School officials said they may consider dropping the requirement to take chemistry and physics, or their equivalent, and reducing the credits needed to graduate, from 26 to the state’s minimum of 24, Local 6 news partner Florida Today reports.
Local high schools may also cut back from seven periods a day to six, saving millions but limiting opportunity for students to take elective courses.
“I don’t see it as necessary,” School Board member Amy Kneessy said of the seven-period day. “They’re starting the high school credits in middle school, many already have one or two school credits when they reach high school.”
A presentation at Tuesday’s Brevard School Board meeting on the district’s Secondary Schools of National Prominence initiative will open conversations about high school programs that go above and beyond the state’s requirements.
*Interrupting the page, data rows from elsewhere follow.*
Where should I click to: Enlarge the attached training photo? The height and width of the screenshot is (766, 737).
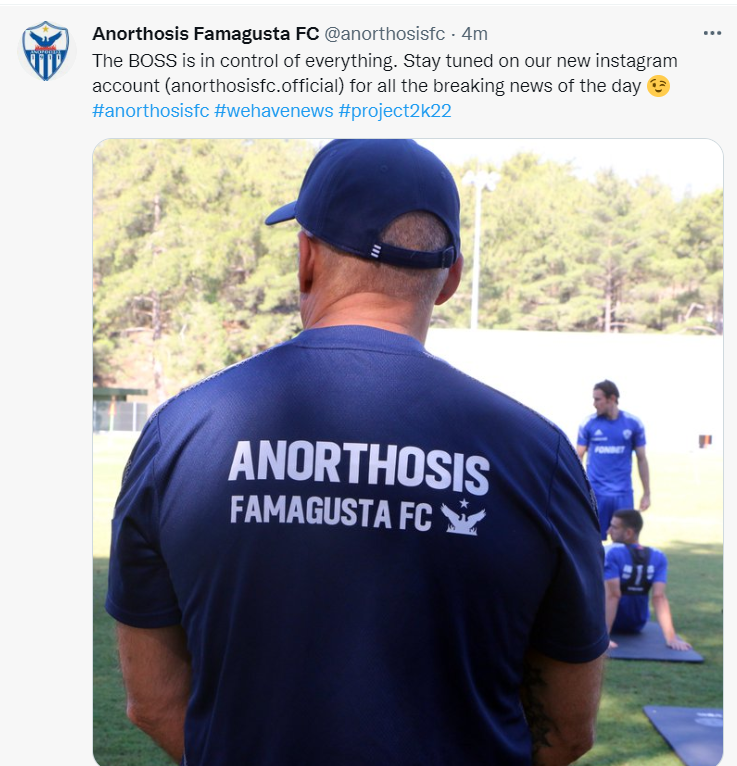[x=408, y=452]
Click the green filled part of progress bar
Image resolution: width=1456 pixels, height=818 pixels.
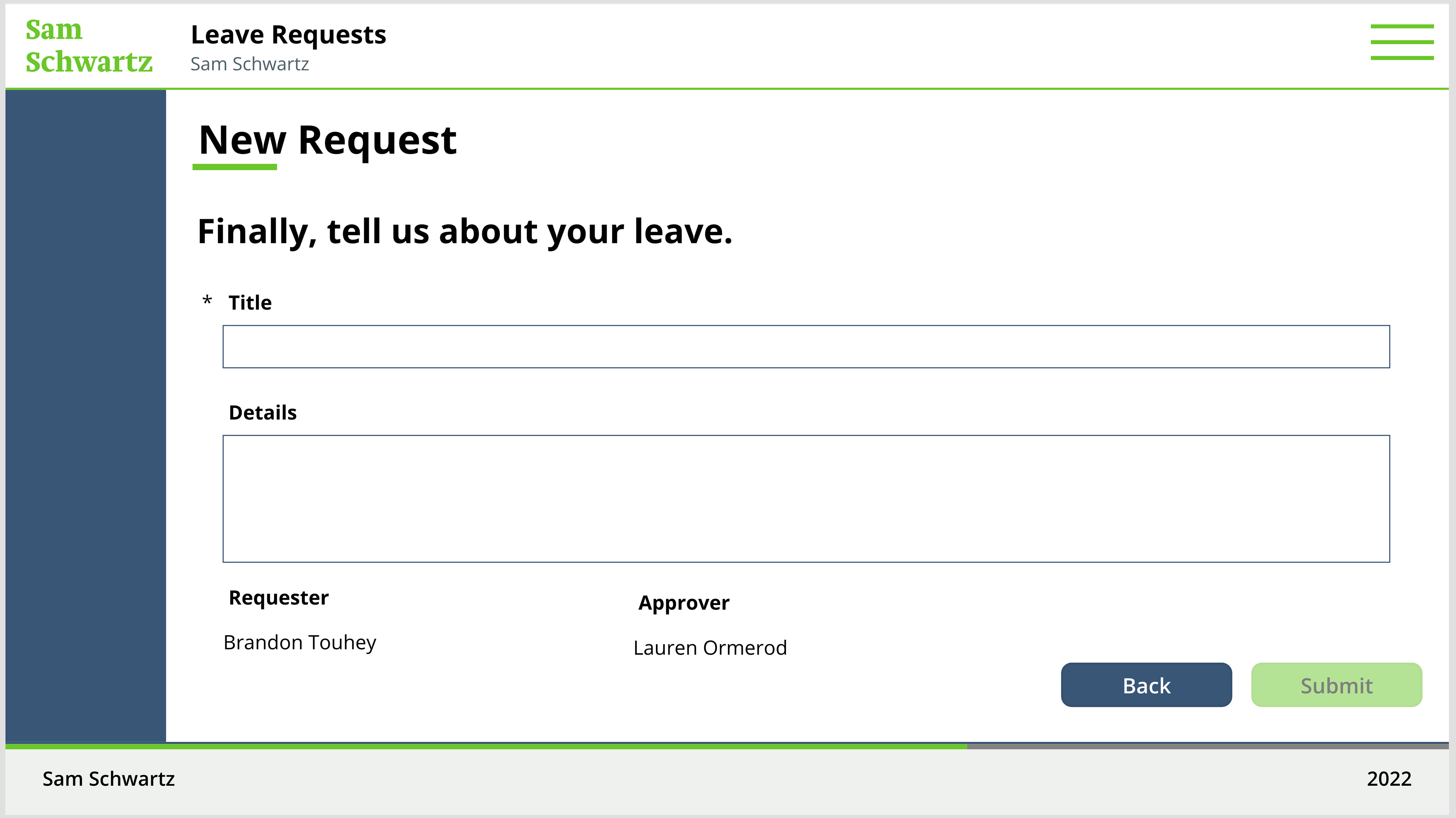click(x=486, y=746)
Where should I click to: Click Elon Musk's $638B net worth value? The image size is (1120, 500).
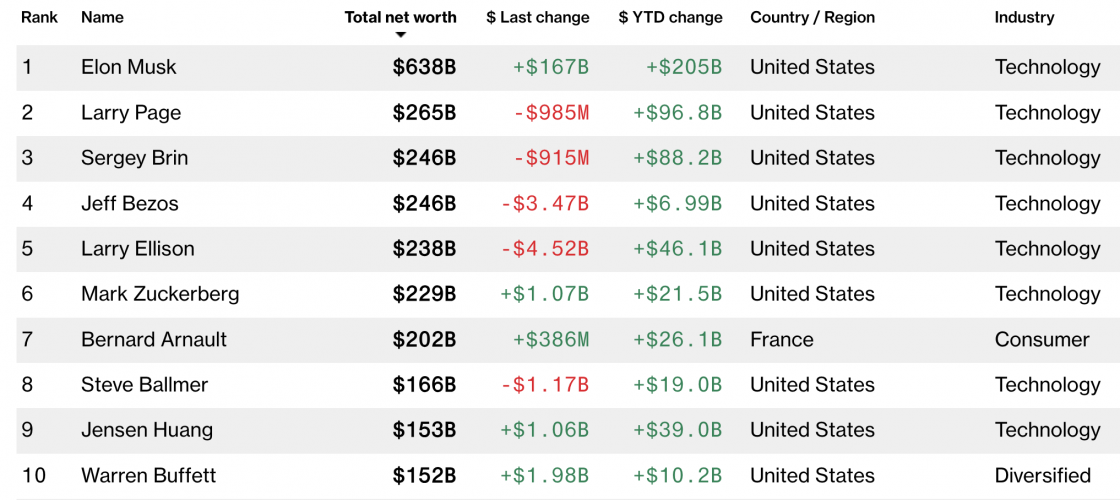(424, 67)
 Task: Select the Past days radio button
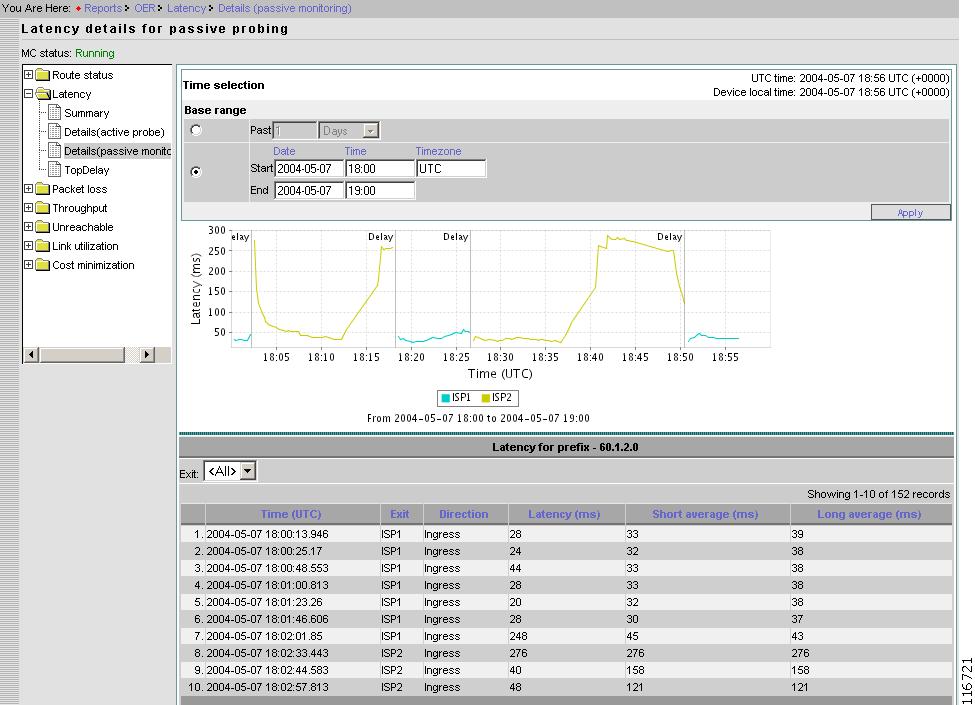pos(196,130)
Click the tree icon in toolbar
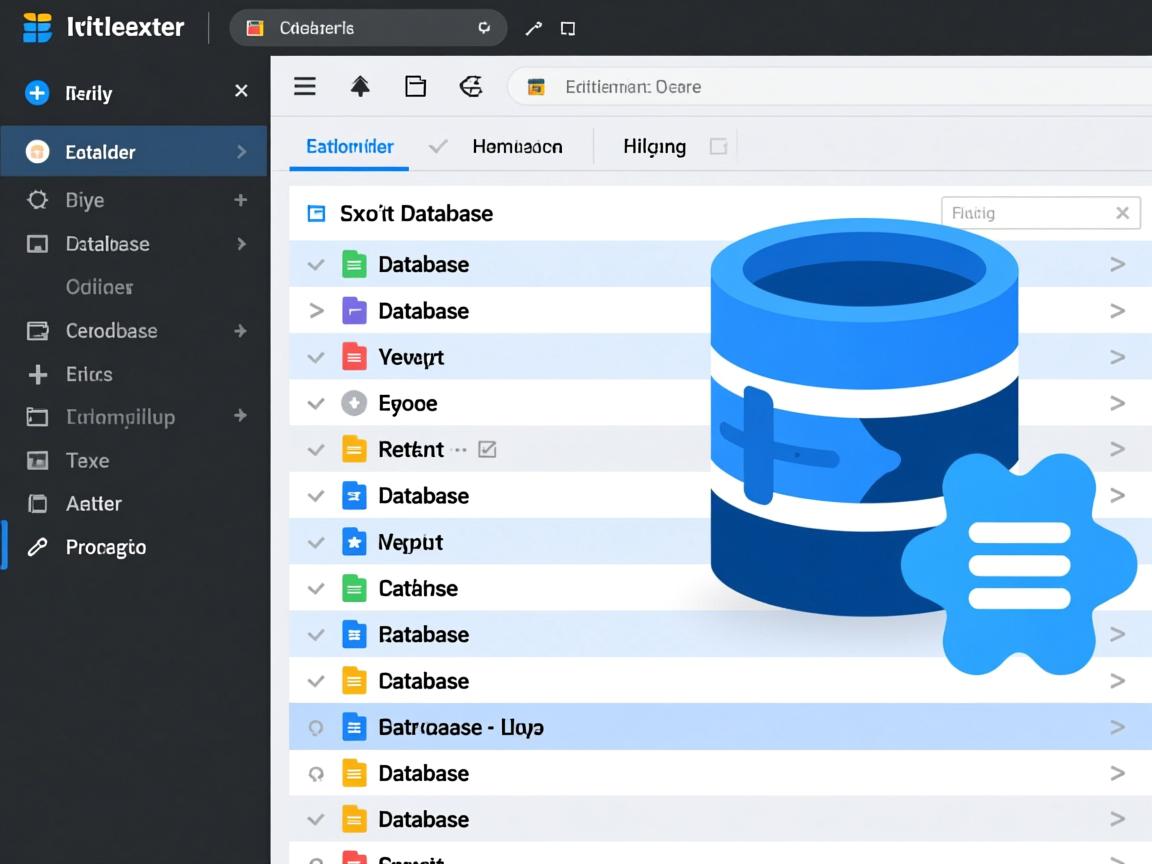This screenshot has height=864, width=1152. pyautogui.click(x=360, y=87)
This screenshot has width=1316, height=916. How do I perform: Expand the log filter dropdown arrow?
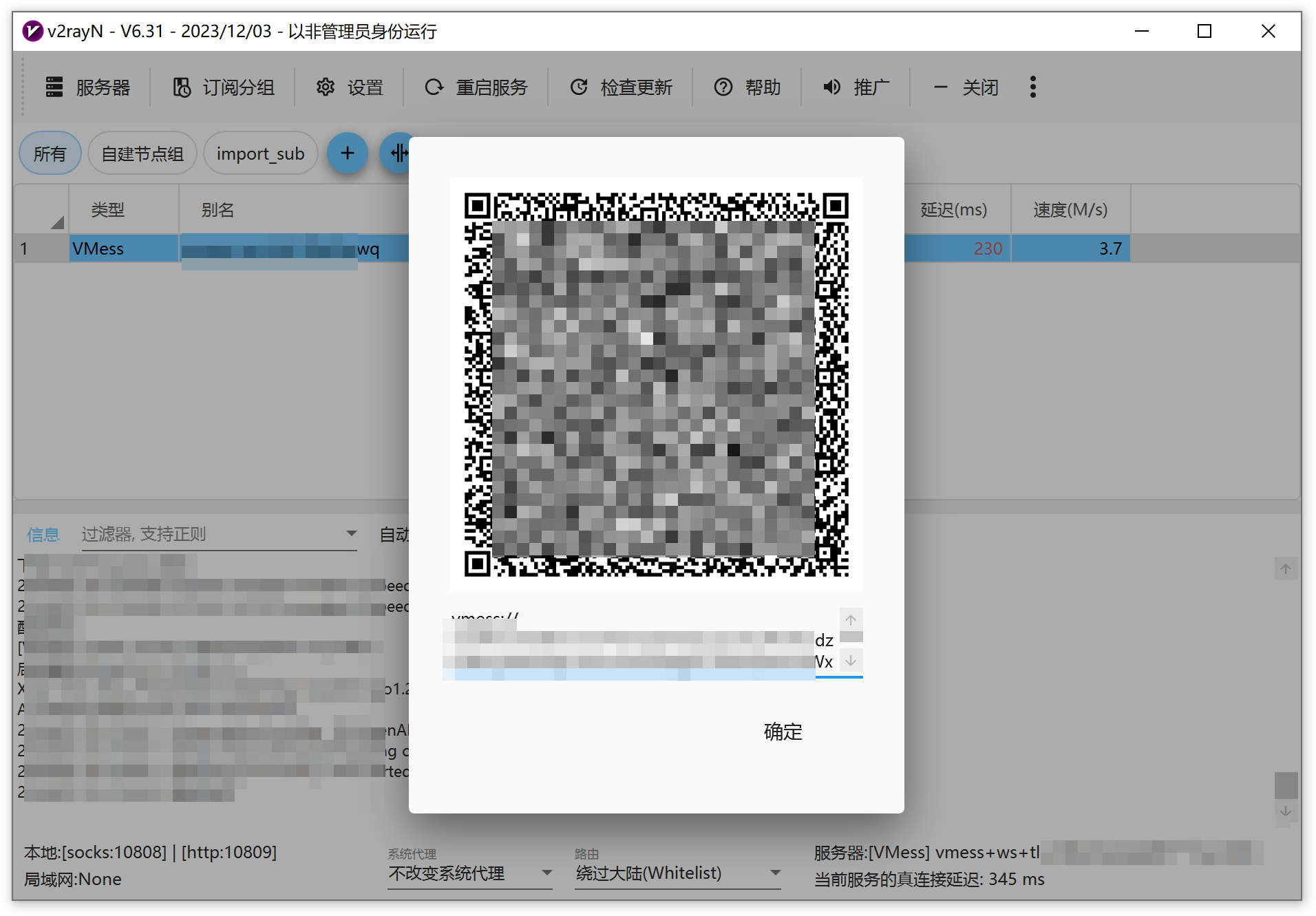tap(351, 534)
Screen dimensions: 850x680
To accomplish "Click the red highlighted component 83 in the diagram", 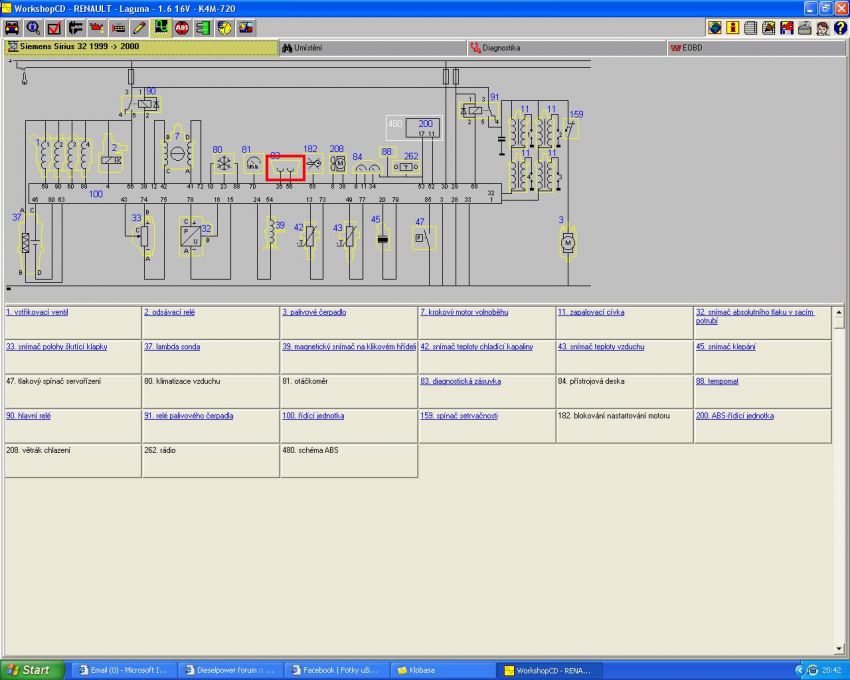I will [x=285, y=167].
“We need to look at everything and see if there’s a financial impact and understand the bigger picture,” said School Board Chair Karen Henderson, adding that she personally supports keeping the academic offerings the same.
With seven periods, students have “wiggle room” in their schedule — to take extra classes, to retake classes they failed or to take remedial classes, which are required if a low enough score is received on the FCAT.
“We’ve cut to the bone, now we’re talking amputation at the school level,” Rockledge High Principal Tony Hines said.
Brevard School Board member Michael Krupp, a former principal, said program cuts could be necessary if the sales tax fails at the ballot. Other school districts offer six periods, he pointed out, and students are still finding ways to succeed.